• _Problem statement_:
Give the lines of the listing below as a JSON list of strings, one string per line with blank lines omitted, starting at the line that contains "The width and height of the screenshot is (455, 126)." and ending at the line that contains "tap(18, 16)". Leave the pictures out of the answer.

Entries taken from a collection
———

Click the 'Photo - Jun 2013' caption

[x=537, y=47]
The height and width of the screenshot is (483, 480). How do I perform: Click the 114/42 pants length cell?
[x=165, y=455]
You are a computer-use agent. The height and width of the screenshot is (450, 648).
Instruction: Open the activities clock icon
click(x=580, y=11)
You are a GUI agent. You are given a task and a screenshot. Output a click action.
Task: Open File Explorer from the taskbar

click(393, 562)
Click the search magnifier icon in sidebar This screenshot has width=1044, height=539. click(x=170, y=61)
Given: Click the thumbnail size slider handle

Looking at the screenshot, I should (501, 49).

———

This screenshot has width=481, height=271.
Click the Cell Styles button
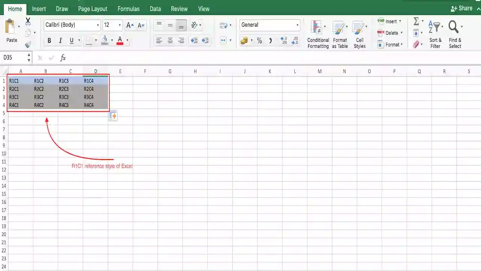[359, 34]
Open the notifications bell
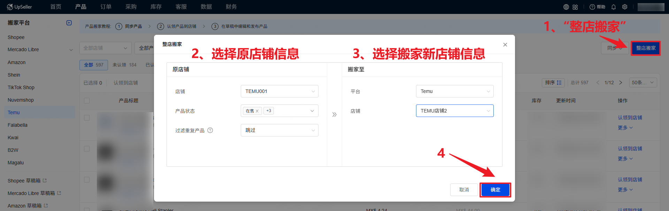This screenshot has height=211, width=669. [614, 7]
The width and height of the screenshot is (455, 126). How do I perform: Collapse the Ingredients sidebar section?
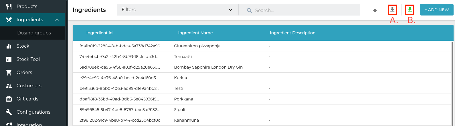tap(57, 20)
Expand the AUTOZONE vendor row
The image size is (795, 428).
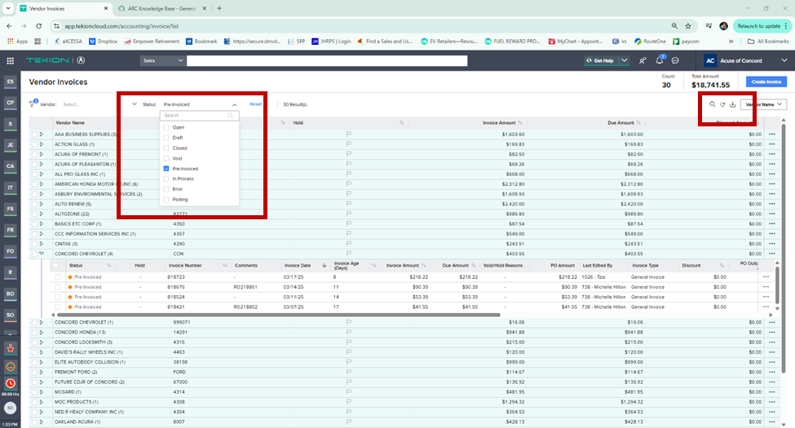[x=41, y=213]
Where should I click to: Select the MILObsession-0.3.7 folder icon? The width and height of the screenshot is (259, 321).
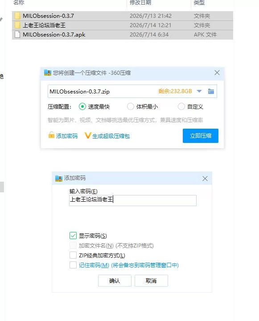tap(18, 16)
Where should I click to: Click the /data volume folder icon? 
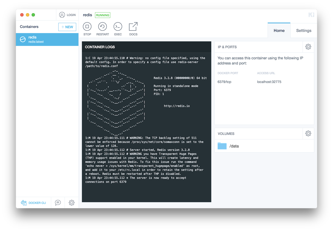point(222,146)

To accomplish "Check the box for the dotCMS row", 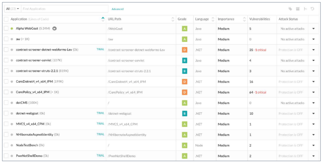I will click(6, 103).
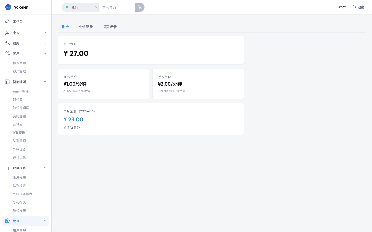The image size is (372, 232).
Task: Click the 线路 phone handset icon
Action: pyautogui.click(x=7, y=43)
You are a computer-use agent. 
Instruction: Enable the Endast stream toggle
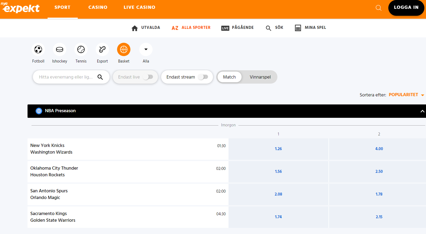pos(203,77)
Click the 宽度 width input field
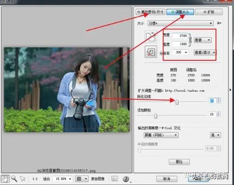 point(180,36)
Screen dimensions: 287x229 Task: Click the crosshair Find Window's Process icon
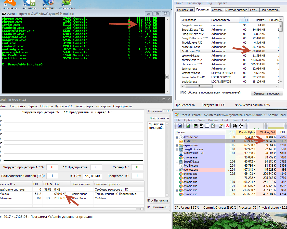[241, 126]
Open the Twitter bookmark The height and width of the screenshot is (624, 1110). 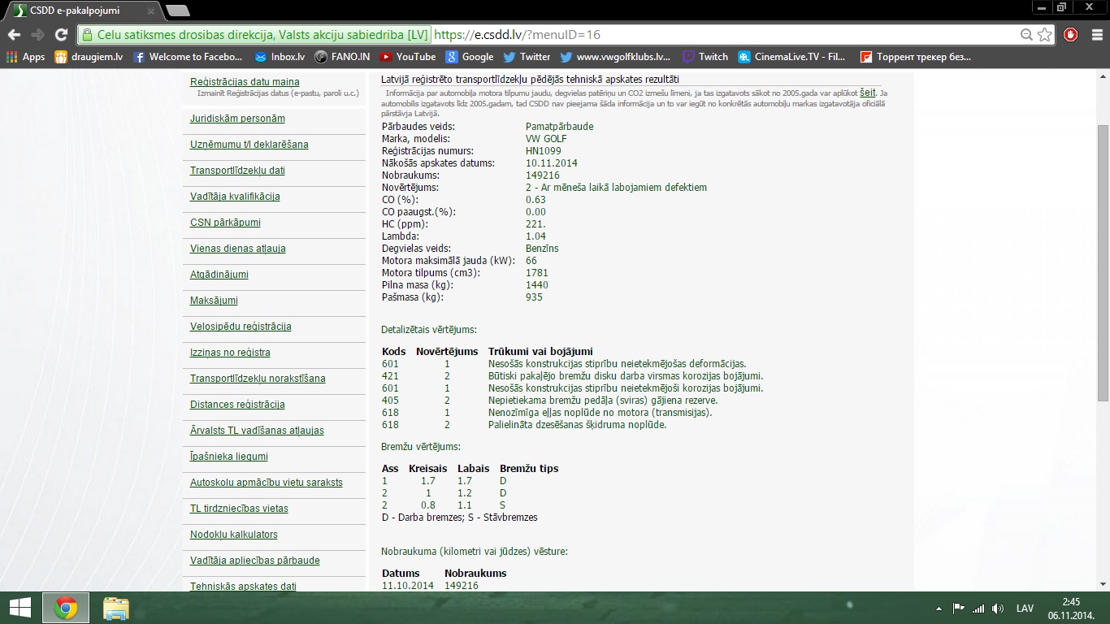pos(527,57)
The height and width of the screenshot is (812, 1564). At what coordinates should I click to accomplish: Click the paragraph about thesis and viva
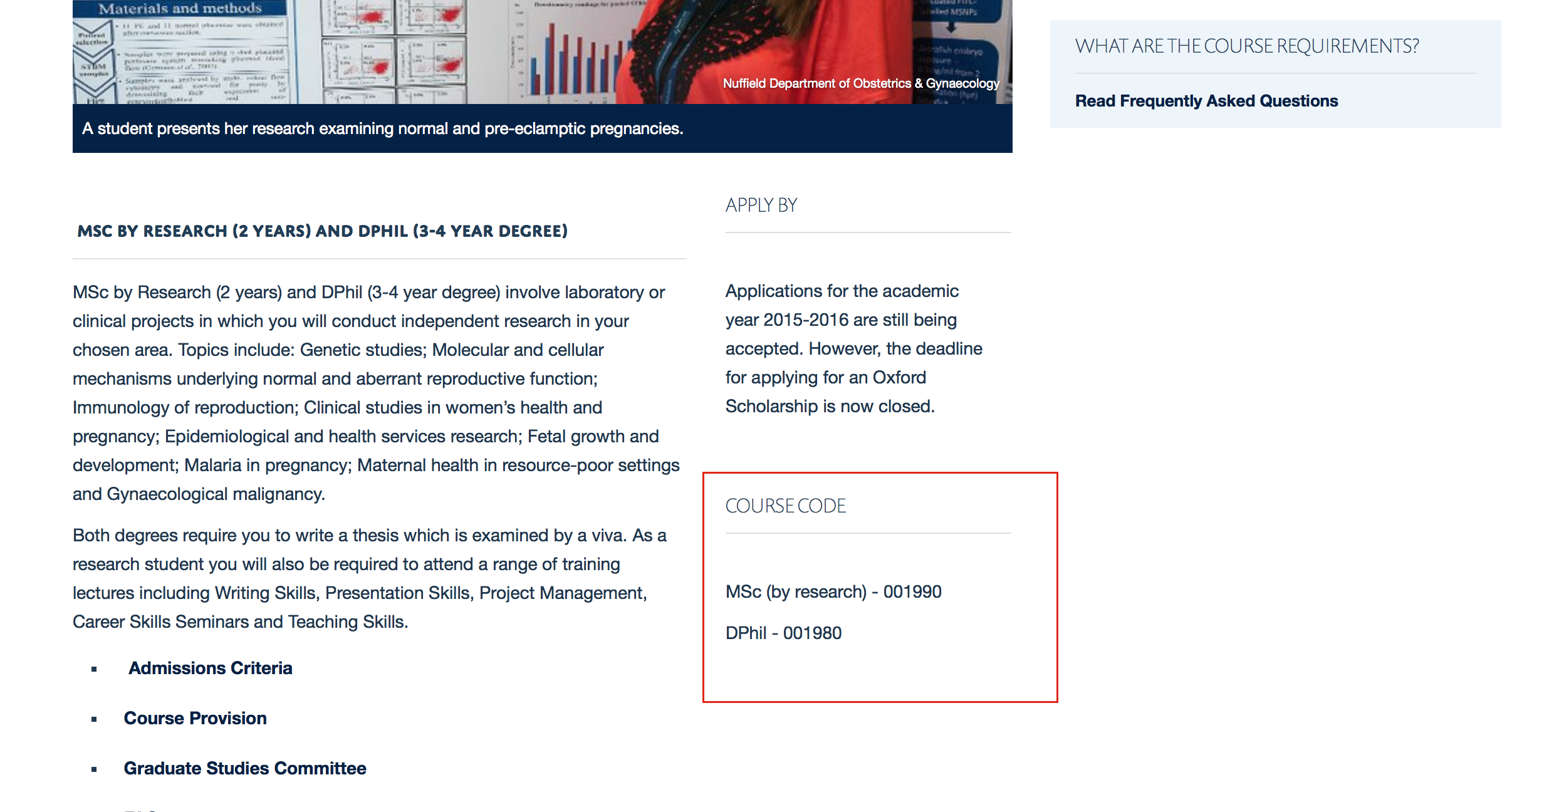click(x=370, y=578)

———

• _Answer below_:
[
  "The width and height of the screenshot is (455, 126). How do I perform: Collapse the Ingredients sidebar section?",
  "tap(57, 20)",
  "Expand the AUTOZONE vendor row",
  "The image size is (795, 428).",
  "[x=41, y=213]",
  "Where should I click to: Select the MILObsession-0.3.7 folder icon? The width and height of the screenshot is (259, 321).",
  "tap(18, 16)"
]